KY Amoako, head of the Economic Commission for Africa

MAPUTO, 29 March (PLUSNEWS) - The long-awaited rollout of antiretroviral (ARV) drugs through public health systems is at last becoming a reality in a growing number of African countries. But the initial excitement greeting the announcement of each new AIDS treatment programme is often tempered by a closer examination of the figures, and the realisation that only a fraction of those in need will initially be able to access therapy.

In the case of Mozambique, the government aims to have just 8,000 people on ARVs by the end of 2004, out of an estimated 173,000 people eligible for treatment. By 2005 that target climbs to 21,000 out of 197,000 in need of ARVs – a shade over 10 percent.

"The fact that a country like Mozambique, with the leadership, the commitment, the partnership and support of the donors, will have just 21,000 on treatment in 2005 - that, to me, is shocking," said KY Amoako, head of the Economic Commission for Africa, at a three-day meeting of AIDS experts last week in Maputo, Mozambique. []

Amoako, chairman of the Commission on HIV/AIDS and Governance in Africa (CHGA), set up by UN Secretary-General Kofi Annan in 2003, led their latest gathering.
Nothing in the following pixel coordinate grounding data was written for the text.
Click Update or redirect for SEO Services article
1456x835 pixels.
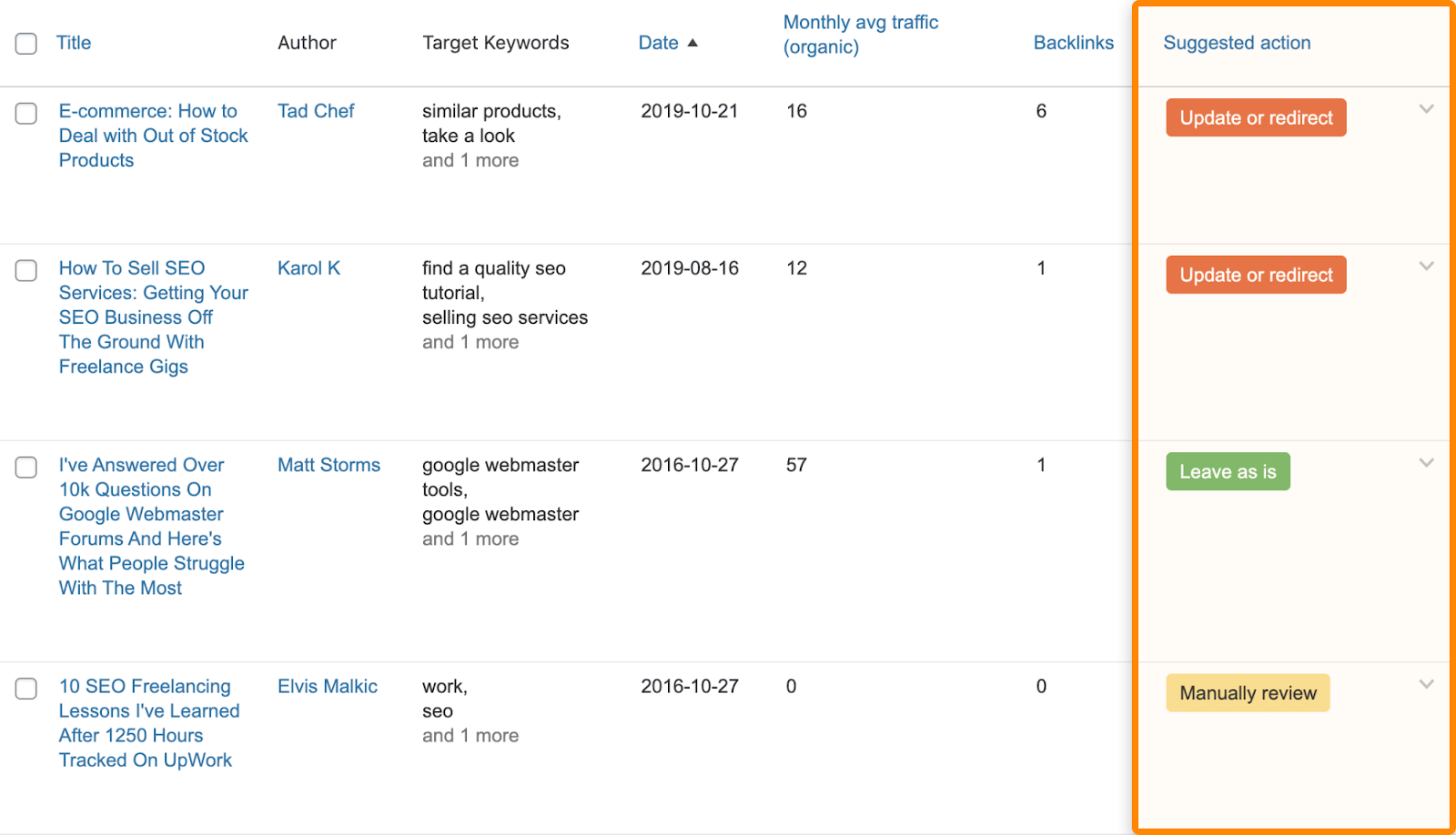click(1255, 274)
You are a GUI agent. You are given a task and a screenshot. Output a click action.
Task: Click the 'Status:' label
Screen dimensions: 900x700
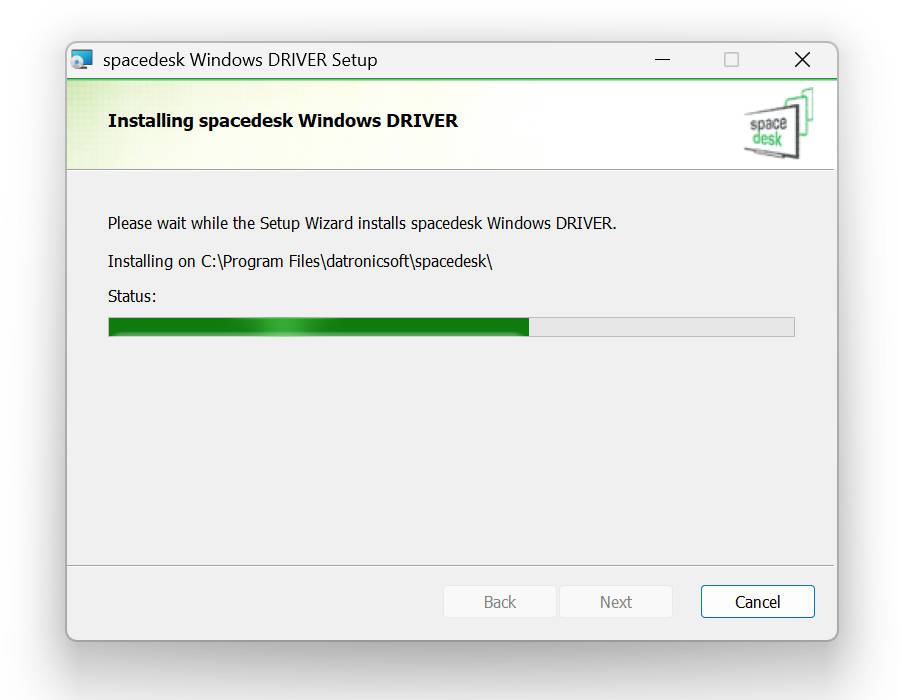point(132,297)
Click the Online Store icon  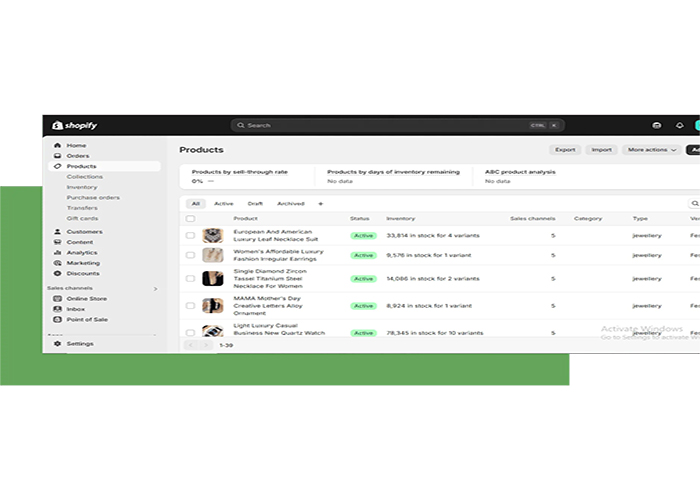[x=57, y=299]
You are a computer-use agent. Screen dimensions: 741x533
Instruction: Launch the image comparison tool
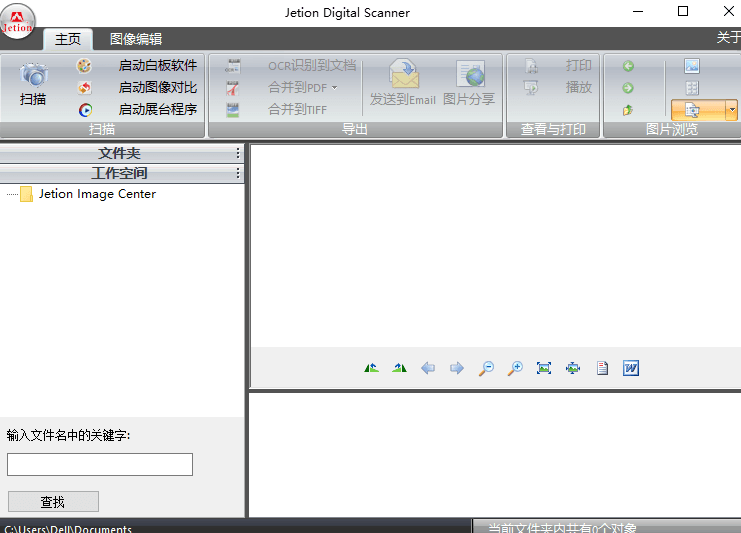point(157,87)
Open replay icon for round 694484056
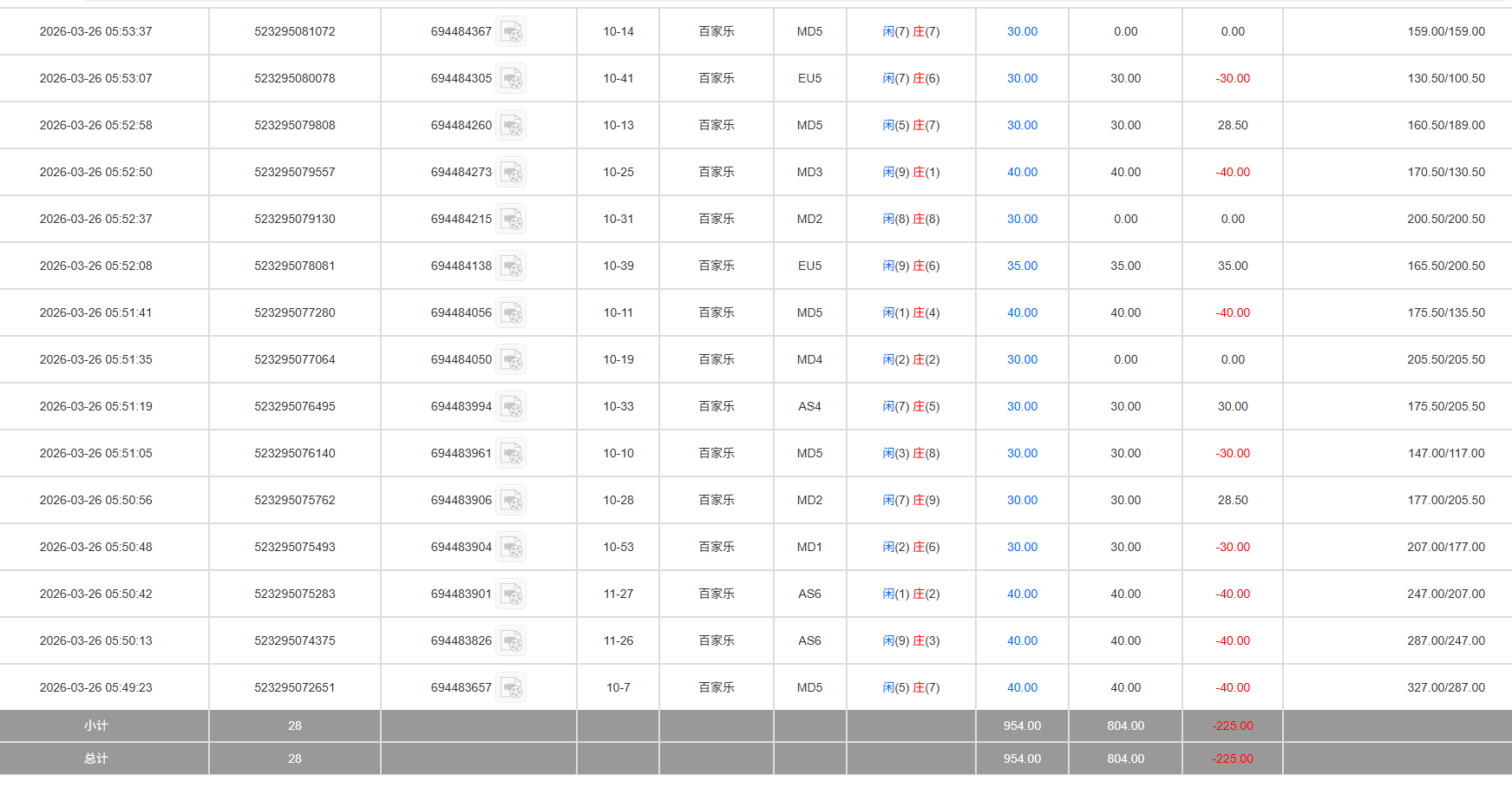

The goal of the 20 commissioners is to analyse the impact of HIV/AIDS over two years, and promote effective policy responses among political, civil society and business leaders.

"What I've found really interesting is that even the most optimistic projections of treatment by governments are minute," said Alan Whiteside, a CHGA commissioner and University of KwaZulu-Natal professor. "If we talk about Mozambique, that by 2005 they will have 21,000 people on treatment, and you look at that in terms of WHO's [World Health Organisation] '3 by 5', I don't know where they are going to get three million [on treatment by 2005] from." [See separate interview: Interview with Professor Alan Whiteside, AIDS economist]
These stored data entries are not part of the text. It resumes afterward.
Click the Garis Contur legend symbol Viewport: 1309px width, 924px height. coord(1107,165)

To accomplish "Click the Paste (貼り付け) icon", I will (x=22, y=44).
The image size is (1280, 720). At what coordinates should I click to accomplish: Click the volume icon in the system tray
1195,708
"I think the health systems cannot do more," he told PlusNews. "The answer isn't necessarily money - although that's crucial - it's to find ways of capacitating health systems to provide the treatment."

Fellow commissioner Milly Katana, an HIV-positive member of the board of the Global Fund, stressed a more activist role governments should play on a continent with the world's largest number of HIV-positive people.

"Our African governments have completely failed the people; they have failed to set the right priorities. Somebody said that in Africa we spend billions each year on weapons, but we cannot buy ARVs, which are now costing 50 US cents," she noted.

"The different priorities between us, as Africans, and donors also has a hand in it," she added. "We need large-scale programmes - we are no longer trying things at this point in time; we know what works; we know what doesn't work. When you talk about treatment, we know that generic drugs work - cheap and simple regimens - just give them to the people."

Whiteside said even for governments that were sincere in improving conditions of their people, difficult choices remained.

"I think African leaderships would love treatment to be there, but they are very well aware of their creaking health systems and the fact that, in Africa, you have to make choices between where you spend your money. Do you spend it on education or on health? And then, if you spend it on health, what do you spend it on - the disease that is killing most children, which is malaria - on immunisations which would provide long-term protection, or on antiretroviral therapy?"

An additional problem is Africa's powerlessness in negotiating agreements with pharmaceutical companies and donors.

In the 14-member Southern African Development Community there is no coordinated framework for an AIDS response, Mozambican health minister Francisco Songane told the meeting. There is no common approach to ARV treatment programmes in the region, whether in terms of deciding between generics or brand-name drugs, or the duration of funding secured from donors. He described the response of individual countries as "going with the opportunities that appear".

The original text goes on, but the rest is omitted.